Um levantamento publicado em 2023 pelo portal Aprenda Nutrição reúne as principais evidências científicas sobre os fatores que desencadeiam a fibromialgia, síndrome que afeta de 2% a 4% da população mundial, sobretudo mulheres entre 30 e 55 anos, segundo o Colégio Americano de Reumatologia (ACR).
Predisposição genética e sensibilização central
O texto destaca que cerca de metade do risco para a doença tem origem genética. Polimorfismos nos genes do transportador de serotonina (5-HTT), da catecol-O-metiltransferase (COMT) e do receptor de dopamina D4 aparecem com maior frequência em famílias com histórico de fibromialgia. Essa vulnerabilidade, somada a gatilhos ambientais, favorece a chamada sensibilização central, fenômeno em que estímulos leves passam a ser percebidos como dolorosos.
Disfunções hormonais e inflamação subclínica
A publicação relata alterações no eixo hipotálamo-hipófise-adrenal, com níveis irregulares de cortisol, além de associação com hipotireoidismo subclínico.

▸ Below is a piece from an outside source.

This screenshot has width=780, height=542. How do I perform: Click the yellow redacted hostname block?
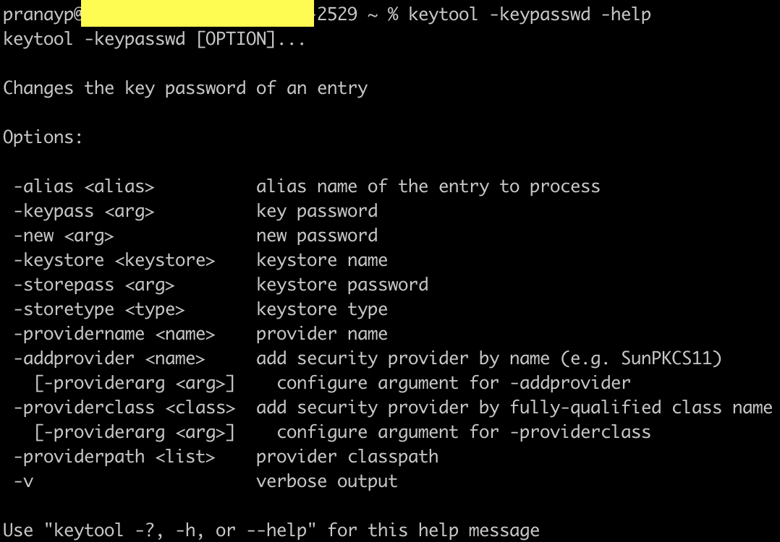coord(197,14)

Mesmo sem sinal de inflamação aguda em exames rotineiros, muitos pacientes apresentam IL-6, TNF-α e proteína C-reativa ultrasensível discretamente elevados.
Hábitos de vida como gatilho
Dormir menos de seis horas por noite pode aumentar a dor em até 70%. Sedentarismo, dieta rica em açúcar e gorduras trans, traumas físicos, infecções virais (Epstein-Barr, citomegalovírus e COVID-19), estresse psicológico contínuo e exposição a solventes ou metais pesados também são listados como fatores de agravamento.

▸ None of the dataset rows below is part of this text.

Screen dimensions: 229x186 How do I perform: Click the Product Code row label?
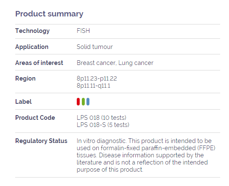pos(35,118)
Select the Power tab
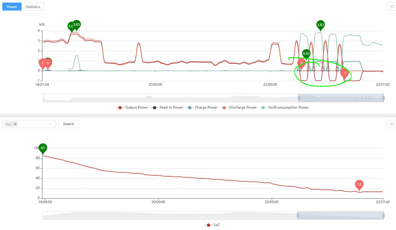This screenshot has width=396, height=230. tap(12, 7)
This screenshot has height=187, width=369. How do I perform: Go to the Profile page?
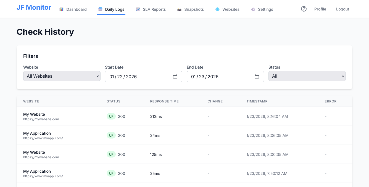point(320,9)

Impacto muscular e déficit energético
Biópsias musculares mostram dano mitocondrial e redução de ATP, o que ajuda a explicar a fadiga severa descrita pelos pacientes. Excesso de radicais livres e baixa atividade de enzimas antioxidantes, como glutationa e superóxido dismutase, contribuem para o quadro.
Estratégias nutricionais citadas
O guia recomenda alimentação com carboidratos de baixo índice glicêmico (quinoa, batata-doce, aveia), proteínas magras e gorduras anti-inflamatórias (azeite extravirgem, abacate, nozes). Entre os nutrientes com evidência de benefício estão:
- Magnésio: 300-500 mg/dia para modular a condução neuronal;
- Vitamina D: níveis abaixo de 30 ng/mL se relacionam a piores escores de dor;
- Complexo B: apoio à síntese de neurotransmissores;
- Zinco e selênio: cofatores antioxidantes;
- Coenzima Q10: melhora da função mitocondrial.
Fitoterápicos como cúrcuma (curcumina 500 mg associada a 5 mg de piperina, duas vezes ao dia), gengibre, resveratrol e ômega-3 (EPA/DHA) mostraram redução de até 30% na intensidade da dor após oito semanas em ensaios clínicos.
Imagem: Internet
Tratamento multidisciplinar
Desde 2016, o ACR orienta que o diagnóstico seja clínico — dor generalizada em quatro das cinco regiões corporais por pelo menos três meses, pontuada pelo Widespread Pain Index e pela Symptom Severity Scale. O manejo costuma envolver reumatologista, fisioterapeuta, psicólogo e nutricionista. Medicamentos como duloxetina, pregabalina e naltrexona em baixa dose podem ser prescritos, mas a publicação ressalta que resultados são mais consistentes quando combinados a exercício aeróbico moderado, sono reparador e intervenções de manejo do estresse, como mindfulness e terapia cognitivo-comportamental.
No campo da atividade física, caminhada, natação ou bicicleta ergométrica por 30 minutos, três vezes por semana, foram associadas a queda de 25% a 30% nos níveis de dor e fadiga, conforme meta-análise Cochrane de 2021 citada no texto.
O material orienta que a introdução de suplementos seja supervisionada para evitar interações com antidepressivos ou anticoagulantes. A avaliação inclui recordatório alimentar, dosagem de vitaminas e minerais e possível teste de intolerâncias, especialmente em pacientes com síndrome do intestino irritável concomitante.
Sem cura definitiva confirmada, a fibromialgia pode atingir longos períodos de remissão quando fatores genéticos, hormonais e de estilo de vida são abordados de forma integrada, conclui o guia.